Test the methods on the '2D' Dataset Aggregation

To evaluate the methods, we provide sample configuration files for each algorithm. The configuration files contain all the parameters required for the respective method, dataset, and experiment. As an example, we provide configuration files for every method to run once on the dataset "aggregation":

python scripts/train_UMI.py -config sample_configs/UMI/aggregation_baseline.json

After the execution of the above scripts, you can find a log file and a 2D plot, which is saved for each method in logs/UMI/. The log file logs/UMI/*.log includes most of the important parameters of the experiment specified in the config file.

Evaluation Experiments of the main paper

For each kind of experiment provided in the paper, we provide a sample config file for one dataset.
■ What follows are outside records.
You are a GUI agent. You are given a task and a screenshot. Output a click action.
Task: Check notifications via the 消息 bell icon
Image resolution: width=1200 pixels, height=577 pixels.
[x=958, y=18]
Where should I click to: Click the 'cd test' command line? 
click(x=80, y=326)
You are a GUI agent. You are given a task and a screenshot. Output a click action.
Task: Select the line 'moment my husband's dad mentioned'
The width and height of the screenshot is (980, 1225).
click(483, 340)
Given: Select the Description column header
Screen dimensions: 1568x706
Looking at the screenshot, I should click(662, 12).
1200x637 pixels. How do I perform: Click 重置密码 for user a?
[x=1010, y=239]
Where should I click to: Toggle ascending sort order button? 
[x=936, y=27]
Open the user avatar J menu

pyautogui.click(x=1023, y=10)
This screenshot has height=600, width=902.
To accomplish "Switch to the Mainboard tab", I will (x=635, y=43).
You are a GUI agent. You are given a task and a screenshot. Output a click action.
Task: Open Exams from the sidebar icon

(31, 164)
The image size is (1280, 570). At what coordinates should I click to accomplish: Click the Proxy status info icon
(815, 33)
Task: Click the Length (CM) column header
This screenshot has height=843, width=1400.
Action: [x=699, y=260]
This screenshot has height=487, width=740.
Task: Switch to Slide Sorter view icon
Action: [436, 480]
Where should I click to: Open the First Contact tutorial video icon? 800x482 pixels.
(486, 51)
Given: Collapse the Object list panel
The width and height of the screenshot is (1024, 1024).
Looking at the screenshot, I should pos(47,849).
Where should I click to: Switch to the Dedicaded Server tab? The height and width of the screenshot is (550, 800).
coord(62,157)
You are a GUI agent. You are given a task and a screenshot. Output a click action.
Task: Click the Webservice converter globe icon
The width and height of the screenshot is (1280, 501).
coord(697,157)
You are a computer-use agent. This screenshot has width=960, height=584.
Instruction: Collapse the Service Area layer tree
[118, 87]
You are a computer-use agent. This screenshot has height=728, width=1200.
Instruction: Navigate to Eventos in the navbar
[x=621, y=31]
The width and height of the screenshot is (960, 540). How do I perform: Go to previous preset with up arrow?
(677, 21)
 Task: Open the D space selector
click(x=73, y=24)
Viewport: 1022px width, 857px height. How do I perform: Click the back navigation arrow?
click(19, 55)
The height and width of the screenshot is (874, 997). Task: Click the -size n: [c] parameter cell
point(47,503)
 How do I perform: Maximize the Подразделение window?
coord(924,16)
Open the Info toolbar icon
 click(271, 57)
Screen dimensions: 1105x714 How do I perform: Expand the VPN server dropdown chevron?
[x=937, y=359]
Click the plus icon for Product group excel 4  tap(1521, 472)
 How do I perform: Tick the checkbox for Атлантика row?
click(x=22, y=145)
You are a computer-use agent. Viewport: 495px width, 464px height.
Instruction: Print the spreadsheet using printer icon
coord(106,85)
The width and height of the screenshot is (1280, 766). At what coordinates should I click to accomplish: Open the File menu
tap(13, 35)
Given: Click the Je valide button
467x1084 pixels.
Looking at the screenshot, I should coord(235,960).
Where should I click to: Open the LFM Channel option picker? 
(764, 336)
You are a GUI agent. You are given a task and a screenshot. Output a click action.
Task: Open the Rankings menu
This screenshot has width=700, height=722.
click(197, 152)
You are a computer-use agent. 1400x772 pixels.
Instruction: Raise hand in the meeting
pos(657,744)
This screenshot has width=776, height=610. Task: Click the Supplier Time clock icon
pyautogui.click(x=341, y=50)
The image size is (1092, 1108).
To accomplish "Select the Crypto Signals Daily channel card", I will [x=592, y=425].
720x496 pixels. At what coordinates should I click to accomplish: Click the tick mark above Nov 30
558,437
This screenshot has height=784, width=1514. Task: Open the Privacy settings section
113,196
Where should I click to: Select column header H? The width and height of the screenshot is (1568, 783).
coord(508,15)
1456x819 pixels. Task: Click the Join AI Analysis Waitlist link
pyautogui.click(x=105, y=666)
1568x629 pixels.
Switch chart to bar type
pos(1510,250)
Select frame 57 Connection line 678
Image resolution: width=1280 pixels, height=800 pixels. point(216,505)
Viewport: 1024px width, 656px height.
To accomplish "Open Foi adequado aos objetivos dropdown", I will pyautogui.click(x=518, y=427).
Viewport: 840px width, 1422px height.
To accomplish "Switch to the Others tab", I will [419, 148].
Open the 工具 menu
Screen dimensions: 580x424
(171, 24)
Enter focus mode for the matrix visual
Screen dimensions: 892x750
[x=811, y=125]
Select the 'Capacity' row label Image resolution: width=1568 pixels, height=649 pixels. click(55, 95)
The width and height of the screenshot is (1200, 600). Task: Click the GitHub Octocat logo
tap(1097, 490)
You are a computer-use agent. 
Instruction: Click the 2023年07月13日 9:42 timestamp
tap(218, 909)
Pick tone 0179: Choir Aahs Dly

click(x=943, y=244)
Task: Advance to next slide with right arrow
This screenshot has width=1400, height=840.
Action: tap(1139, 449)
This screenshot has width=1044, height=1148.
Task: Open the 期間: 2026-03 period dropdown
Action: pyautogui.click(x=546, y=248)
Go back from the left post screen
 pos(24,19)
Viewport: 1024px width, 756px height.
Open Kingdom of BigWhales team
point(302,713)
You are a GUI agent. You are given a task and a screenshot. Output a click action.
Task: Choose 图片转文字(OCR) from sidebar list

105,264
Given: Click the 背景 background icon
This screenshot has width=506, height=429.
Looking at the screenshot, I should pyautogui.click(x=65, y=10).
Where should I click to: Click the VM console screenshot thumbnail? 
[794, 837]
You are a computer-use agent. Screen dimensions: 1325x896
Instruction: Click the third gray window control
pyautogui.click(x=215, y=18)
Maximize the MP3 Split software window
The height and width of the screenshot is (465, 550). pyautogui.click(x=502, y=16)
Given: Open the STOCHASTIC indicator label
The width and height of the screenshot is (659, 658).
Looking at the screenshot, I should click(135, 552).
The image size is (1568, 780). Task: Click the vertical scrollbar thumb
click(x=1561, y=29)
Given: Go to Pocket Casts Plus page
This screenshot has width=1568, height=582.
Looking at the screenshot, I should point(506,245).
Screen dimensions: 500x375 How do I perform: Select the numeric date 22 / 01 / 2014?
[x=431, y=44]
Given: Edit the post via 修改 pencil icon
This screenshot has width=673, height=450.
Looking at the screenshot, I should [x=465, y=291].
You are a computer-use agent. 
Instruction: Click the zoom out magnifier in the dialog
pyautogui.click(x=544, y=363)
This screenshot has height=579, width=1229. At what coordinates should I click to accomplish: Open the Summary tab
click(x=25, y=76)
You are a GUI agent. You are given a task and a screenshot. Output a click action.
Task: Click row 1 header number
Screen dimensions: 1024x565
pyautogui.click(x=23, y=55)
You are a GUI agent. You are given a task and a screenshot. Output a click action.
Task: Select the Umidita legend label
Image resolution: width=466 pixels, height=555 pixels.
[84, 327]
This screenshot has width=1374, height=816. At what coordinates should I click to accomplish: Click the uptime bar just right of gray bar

The commands to run each of the experiment are provided below. The sample config files can easily be changed to run the experiments for other datasets as well. Note, that some of these experiments need a long time to run. We recommend to run the 'Increasing Triplets' experiment for quick results.

Increasing Sample size.

python scripts/evaluation_experiments.py -config sample_configs/UMI/increasing_sample_size_uniform.json

Increasing Triplets

python scripts/evaluation_experiments.py -config sample_configs/UMI/increasing_triplets_compound.json

Increasing Noise (Bernoulli, Gaussian)

python scripts/evaluation_experiments.py -config sample_configs/UMI/aggregation_bernoulli.json python scripts/evaluation_experiments.py -config sample_configs/UMI/aggregation_gaussian.json

Increasing Embedding dimension

python scripts/evaluation_experiments.py -config sample_configs/UMI/increasing_d_kmnist.json

Increasing Original dimension

python scripts/evaluation_experiments.py -config sample_configs/UMI/increasing_org_d_mnistpc.json

Convergence

python scripts/evaluation_experiments.py -config sample_configs/UMI/convergence_char_2.json

CPU vs GPU

python scripts/evaluation_experiments.py -config sample_configs/UMI/cpu_benchmark_gmm.json

python scripts/evaluation_experiments.py -config sample_configs/UMI/gpu_benchmark_gmm.json

General experiment on one dataset.

python scripts/evaluation_experiments.py -config sample_configs/UMI/gen_usps_2.json

References

[1] S. Agarwal, J. Wills, L. Cayton, G. Lanckriet, D. Kriegman, and S. Belongie. Generalized non-metric multi-dimensional scaling. In AISTATS, 2007.

[2] J. Anderton and J. Aslam. Scaling up ordinal embedding: A landmark approach. In ICML, 2019.

[3] N. Ghosh, Y. Chen, and Y. Yue. Landmark ordinal embedding. In NeurIPS, 2019.

[4] L. Jain, K. G. Jamieson, and R. Nowak. Finite sample prediction and recovery bounds for ordinal embedding. In NeurIPS, 2016.

[5] O. Tamuz, C. Liu, S. Belongie, O. Shamir, and A. Kalai. Adaptively learning the crowd kernel. In ICML, 2011.

[6] Y. Terada and U. von Luxburg. Local ordinal embedding. In ICML, 2014.

[7] L. van der Maaten and K. Weinberger. Stochastic triplet embedding. In Machine Learning for Signal Processing (MLSP), 2012.